While a great deal remains unknown about the long-term health effects of e-cigarette smoking, two recently published medical research studies are shedding more light on the subject. Two specific risks have been identified: heart disease and childhood asthma.
The first study was published in the March 2017 Journal of the American Medical Association Cardiology. The study involved 42 subjects, 23 of whom were e-cigarette users. Researchers found that those who habitually used e-cigarettes suffered from oxidative stress (an impaired ability of the body to ward off cell-damaging free radicals) and elevated levels of adrenaline in the heart muscle. Oxidative stress has long been associated with heart disease, while high levels of coronary adrenaline can cause rapid heartbeat and hypertension – two risk factors for heart attack.
Although the evidence is compelling, lead author Dr.
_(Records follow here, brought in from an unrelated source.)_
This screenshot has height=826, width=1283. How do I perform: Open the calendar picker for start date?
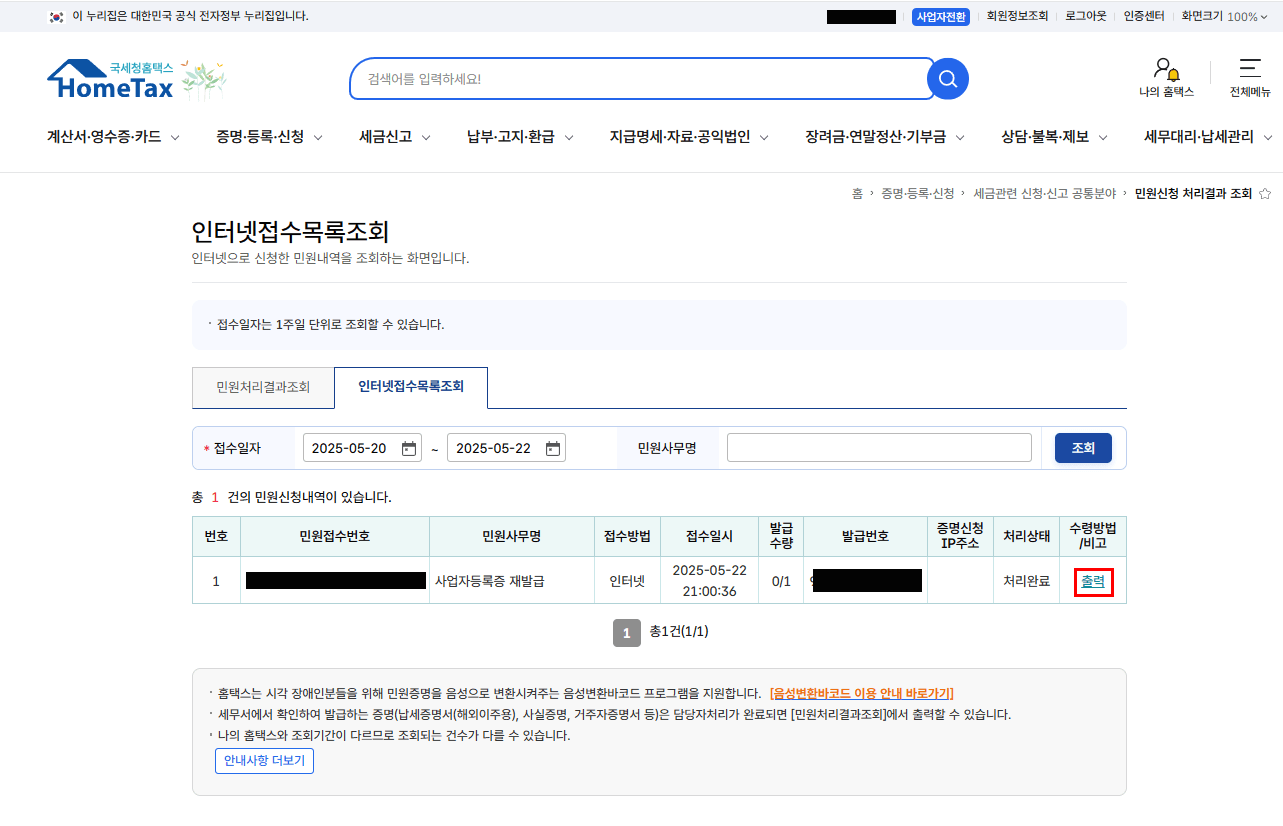click(409, 447)
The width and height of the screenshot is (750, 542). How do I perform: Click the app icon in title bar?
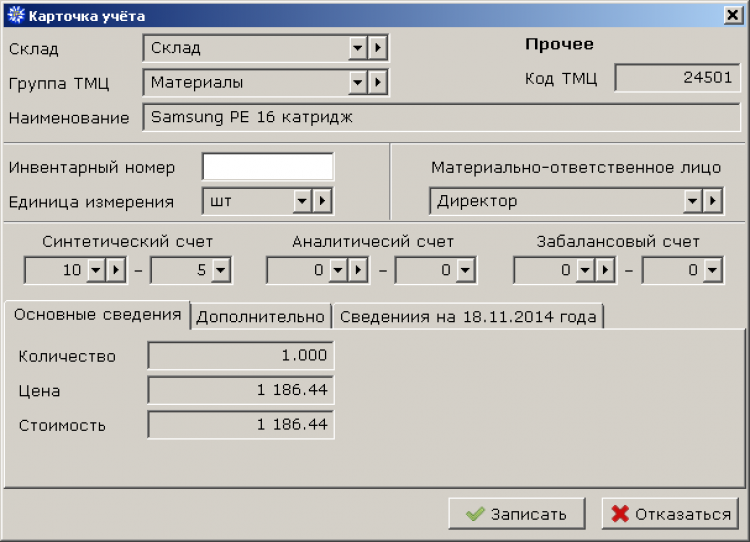[x=16, y=15]
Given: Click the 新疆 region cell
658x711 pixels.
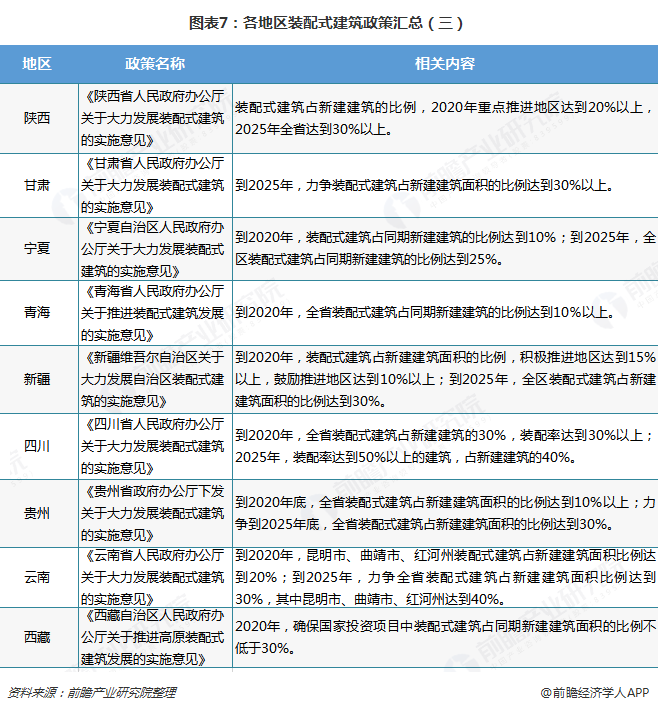Looking at the screenshot, I should coord(37,379).
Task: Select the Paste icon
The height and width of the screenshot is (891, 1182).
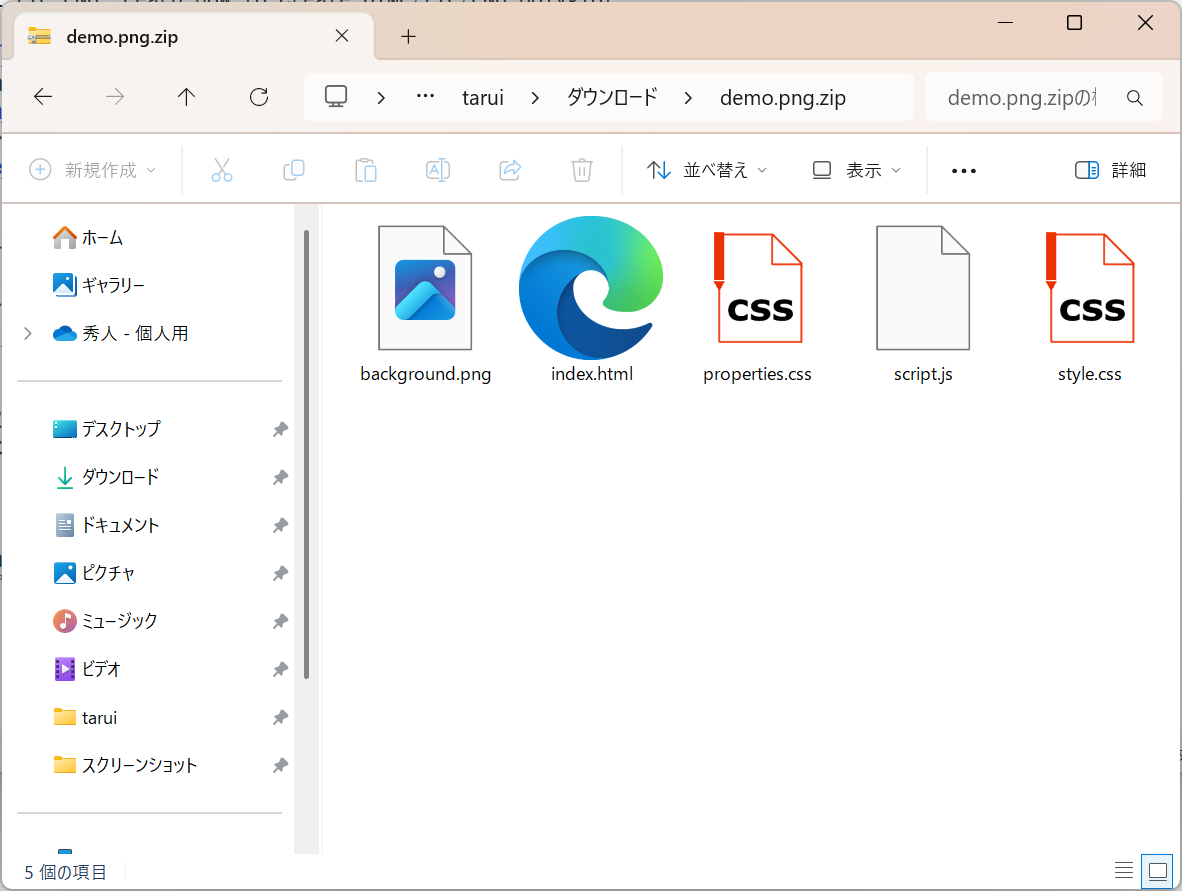Action: coord(366,170)
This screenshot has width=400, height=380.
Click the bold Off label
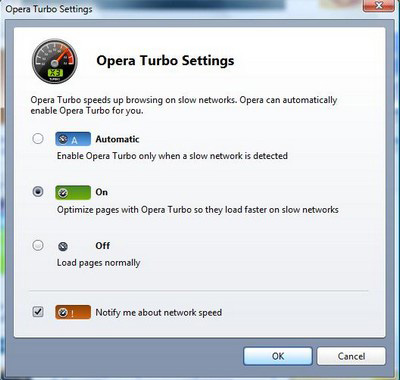(x=102, y=246)
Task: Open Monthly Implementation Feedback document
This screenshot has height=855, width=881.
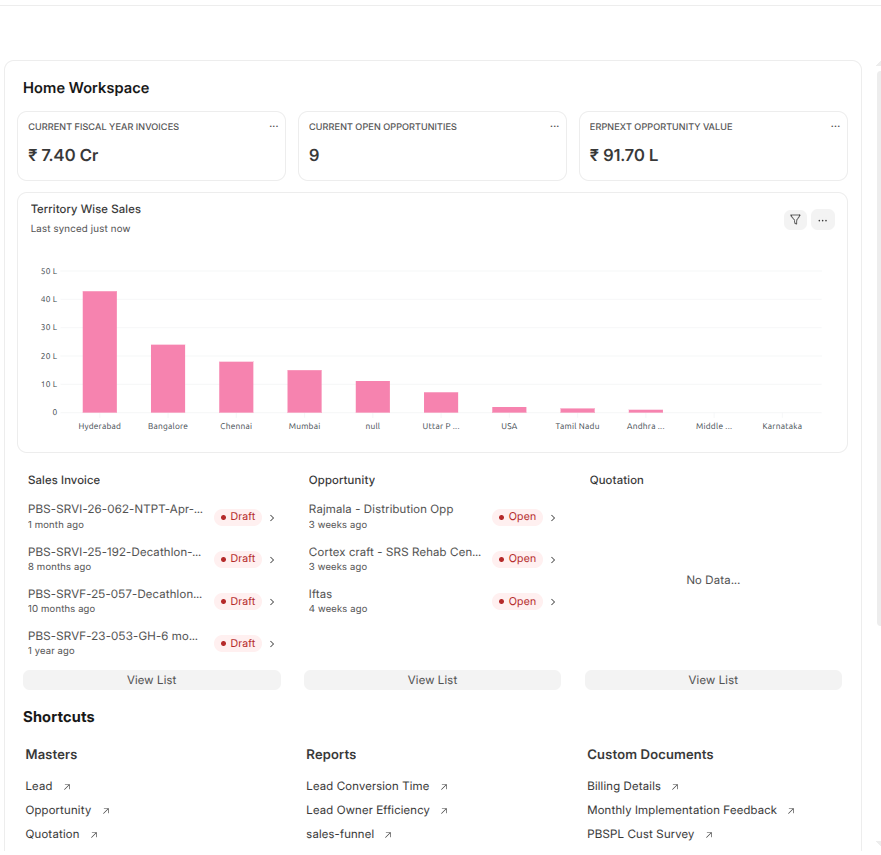Action: click(x=682, y=810)
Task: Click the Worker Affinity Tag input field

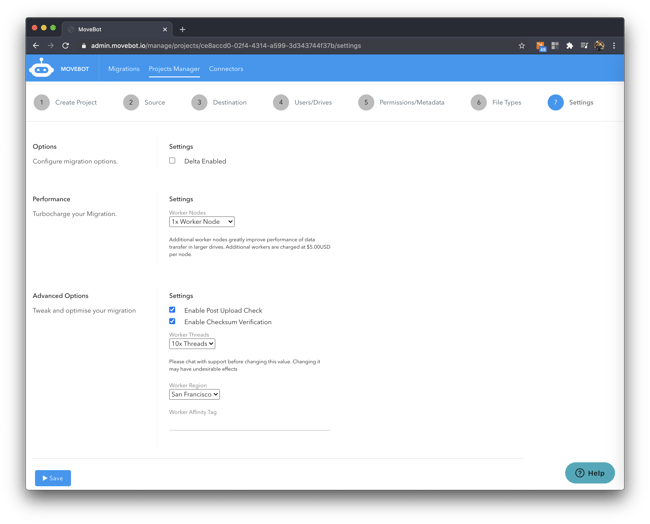Action: click(x=249, y=424)
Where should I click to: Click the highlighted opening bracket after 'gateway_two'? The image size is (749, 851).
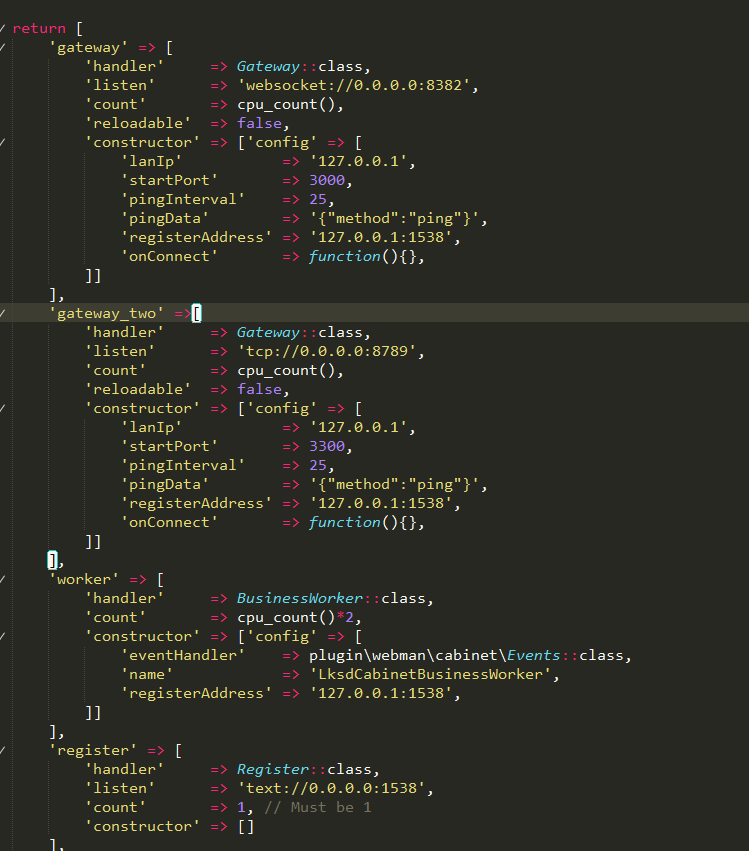tap(197, 313)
Holly Middlekauff warns that the results show only an association between e-cigarette use and heart disease risk factors – not necessarily cause and effect. However, they do indicate that, contrary to industry claims, e-cigarettes are not necessarily a “safer” alternative to combustible tobacco cigarettes.
She says, “The results were a bit surprising because it is widely believed that e-cigarettes are less harmful than tobacco cigarettes…Instead, we found the same types of abnormalities in our e-cigarette users that are reported in tobacco cigarette users, and these abnormalities are associated with increased cardiac risk. The key finding from our study is that e-cigarettes have real, adverse physiologic effects that have been associated with heart disease.”
Dr. Middlekauf acknowledges that “…most studies show that carcinogens are present at much lower levels in e-cigarettes compared to tobacco cigarettes,” but adds that “We do not know if a tobacco cigarette smoker is better off switching to e-cigarettes.” In order to learn more about these health dangers, the research team has begun comparing the effects of e-cigarettes to those from tobacco. In the meantime, she advises that “if you don’t already smoke tobacco cigarettes, don’t start using e-cigarettes – they are not harmless.”
Another study from Australia published just this week found an association between e-cigarette use by pregnant women and reduced lung function as well as an elevated risk for allergic asthma for her child. Lead researcher Dr. Pawan Sharma warns that their findings “show that e-cigarette use during pregnancy should not be considered safe.” The study, which involved the use of laboratory mice and human lung cells, was conducted at the University of Technology in Sydney. The findings are in line with an earlier study that found the use of e-cigarettes during pregnancy to pose risks to the fetus’ neurological development.